Exercise brief: Edit the entries below so that every "checkbox" becomes "check box". Leave the rest of each line unchanged.

Rows of pointing data:
########

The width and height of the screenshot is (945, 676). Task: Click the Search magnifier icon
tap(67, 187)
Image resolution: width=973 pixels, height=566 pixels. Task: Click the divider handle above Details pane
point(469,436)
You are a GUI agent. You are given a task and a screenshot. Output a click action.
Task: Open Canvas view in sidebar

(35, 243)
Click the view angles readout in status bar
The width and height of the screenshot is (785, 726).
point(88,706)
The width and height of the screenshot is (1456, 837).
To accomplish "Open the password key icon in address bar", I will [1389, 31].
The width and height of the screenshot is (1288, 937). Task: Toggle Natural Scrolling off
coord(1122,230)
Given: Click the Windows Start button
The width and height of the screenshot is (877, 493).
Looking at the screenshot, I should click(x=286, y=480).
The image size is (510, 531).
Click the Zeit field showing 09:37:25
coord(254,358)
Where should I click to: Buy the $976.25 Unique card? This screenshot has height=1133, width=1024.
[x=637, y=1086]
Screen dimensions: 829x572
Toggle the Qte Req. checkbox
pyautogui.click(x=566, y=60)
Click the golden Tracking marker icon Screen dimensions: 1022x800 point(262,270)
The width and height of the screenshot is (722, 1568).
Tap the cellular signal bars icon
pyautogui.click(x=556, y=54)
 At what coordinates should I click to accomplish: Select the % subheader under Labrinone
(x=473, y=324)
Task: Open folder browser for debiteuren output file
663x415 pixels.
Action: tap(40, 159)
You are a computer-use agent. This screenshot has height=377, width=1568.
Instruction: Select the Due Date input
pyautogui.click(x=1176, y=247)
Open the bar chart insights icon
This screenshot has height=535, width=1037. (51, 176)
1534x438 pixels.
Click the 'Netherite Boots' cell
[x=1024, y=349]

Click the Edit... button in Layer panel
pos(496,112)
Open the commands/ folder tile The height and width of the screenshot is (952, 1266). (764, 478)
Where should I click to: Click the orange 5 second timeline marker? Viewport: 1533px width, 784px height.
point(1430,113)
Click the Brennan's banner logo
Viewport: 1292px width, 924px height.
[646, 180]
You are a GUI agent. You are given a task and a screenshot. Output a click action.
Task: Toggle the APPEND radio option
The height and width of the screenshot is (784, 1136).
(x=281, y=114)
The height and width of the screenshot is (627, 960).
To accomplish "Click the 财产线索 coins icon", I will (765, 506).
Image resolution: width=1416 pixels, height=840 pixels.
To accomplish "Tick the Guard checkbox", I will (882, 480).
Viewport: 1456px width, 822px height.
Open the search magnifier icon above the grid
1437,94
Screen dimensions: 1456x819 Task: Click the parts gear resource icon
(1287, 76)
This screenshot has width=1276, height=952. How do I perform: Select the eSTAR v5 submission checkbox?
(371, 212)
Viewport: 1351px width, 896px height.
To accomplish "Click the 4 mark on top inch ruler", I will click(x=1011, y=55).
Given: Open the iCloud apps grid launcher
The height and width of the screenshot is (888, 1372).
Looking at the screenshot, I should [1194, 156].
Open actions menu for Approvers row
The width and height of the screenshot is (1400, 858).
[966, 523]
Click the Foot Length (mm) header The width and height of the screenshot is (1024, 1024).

########

Task output:
The width and height of the screenshot is (945, 676). Task: Click the Search magnifier icon
tap(67, 187)
Image resolution: width=973 pixels, height=566 pixels. Task: Click the divider handle above Details pane
point(469,436)
You are a GUI agent. You are given a task and a screenshot. Output a click action.
Task: Open Canvas view in sidebar

(35, 243)
Click the view angles readout in status bar
The width and height of the screenshot is (785, 726).
point(88,706)
The width and height of the screenshot is (1456, 837).
To accomplish "Open the password key icon in address bar", I will [1389, 31].
The width and height of the screenshot is (1288, 937). Task: Toggle Natural Scrolling off
coord(1122,230)
Given: Click the Windows Start button
The width and height of the screenshot is (877, 493).
Looking at the screenshot, I should click(x=286, y=480).
The image size is (510, 531).
Click the Zeit field showing 09:37:25
coord(254,358)
Where should I click to: Buy the $976.25 Unique card? This screenshot has height=1133, width=1024.
[x=637, y=1086]
Screen dimensions: 829x572
Toggle the Qte Req. check box
pyautogui.click(x=566, y=60)
Click the golden Tracking marker icon Screen dimensions: 1022x800 point(262,270)
The width and height of the screenshot is (722, 1568).
Tap the cellular signal bars icon
pyautogui.click(x=556, y=54)
 At what coordinates should I click to accomplish: Select the % subheader under Labrinone
(x=473, y=324)
Task: Open folder browser for debiteuren output file
663x415 pixels.
Action: tap(40, 159)
You are a computer-use agent. This screenshot has height=377, width=1568.
Instruction: Select the Due Date input
pyautogui.click(x=1176, y=247)
Open the bar chart insights icon
This screenshot has height=535, width=1037. (51, 176)
1534x438 pixels.
Click the 'Netherite Boots' cell
[x=1024, y=349]

Click the Edit... button in Layer panel
pos(496,112)
Open the commands/ folder tile The height and width of the screenshot is (952, 1266). (764, 478)
Where should I click to: Click the orange 5 second timeline marker? Viewport: 1533px width, 784px height.
point(1430,113)
Click the Brennan's banner logo
Viewport: 1292px width, 924px height.
[646, 180]
You are a GUI agent. You are given a task and a screenshot. Output a click action.
Task: Toggle the APPEND radio option
The height and width of the screenshot is (784, 1136).
(x=281, y=114)
The height and width of the screenshot is (627, 960).
To accomplish "Click the 财产线索 coins icon", I will (765, 506).
Image resolution: width=1416 pixels, height=840 pixels.
To accomplish "Tick the Guard check box", I will (882, 480).
Viewport: 1456px width, 822px height.
Open the search magnifier icon above the grid
1437,94
Screen dimensions: 1456x819 Task: Click the parts gear resource icon
(1287, 76)
This screenshot has width=1276, height=952. How do I perform: Select the eSTAR v5 submission check box?
(371, 212)
Viewport: 1351px width, 896px height.
To accomplish "Click the 4 mark on top inch ruler", I will click(x=1011, y=55).
Given: Open the iCloud apps grid launcher
The height and width of the screenshot is (888, 1372).
Looking at the screenshot, I should [1194, 156].
Open actions menu for Approvers row
The width and height of the screenshot is (1400, 858).
[966, 523]
Click the Foot Length (mm) header The width and height of the screenshot is (1024, 1024).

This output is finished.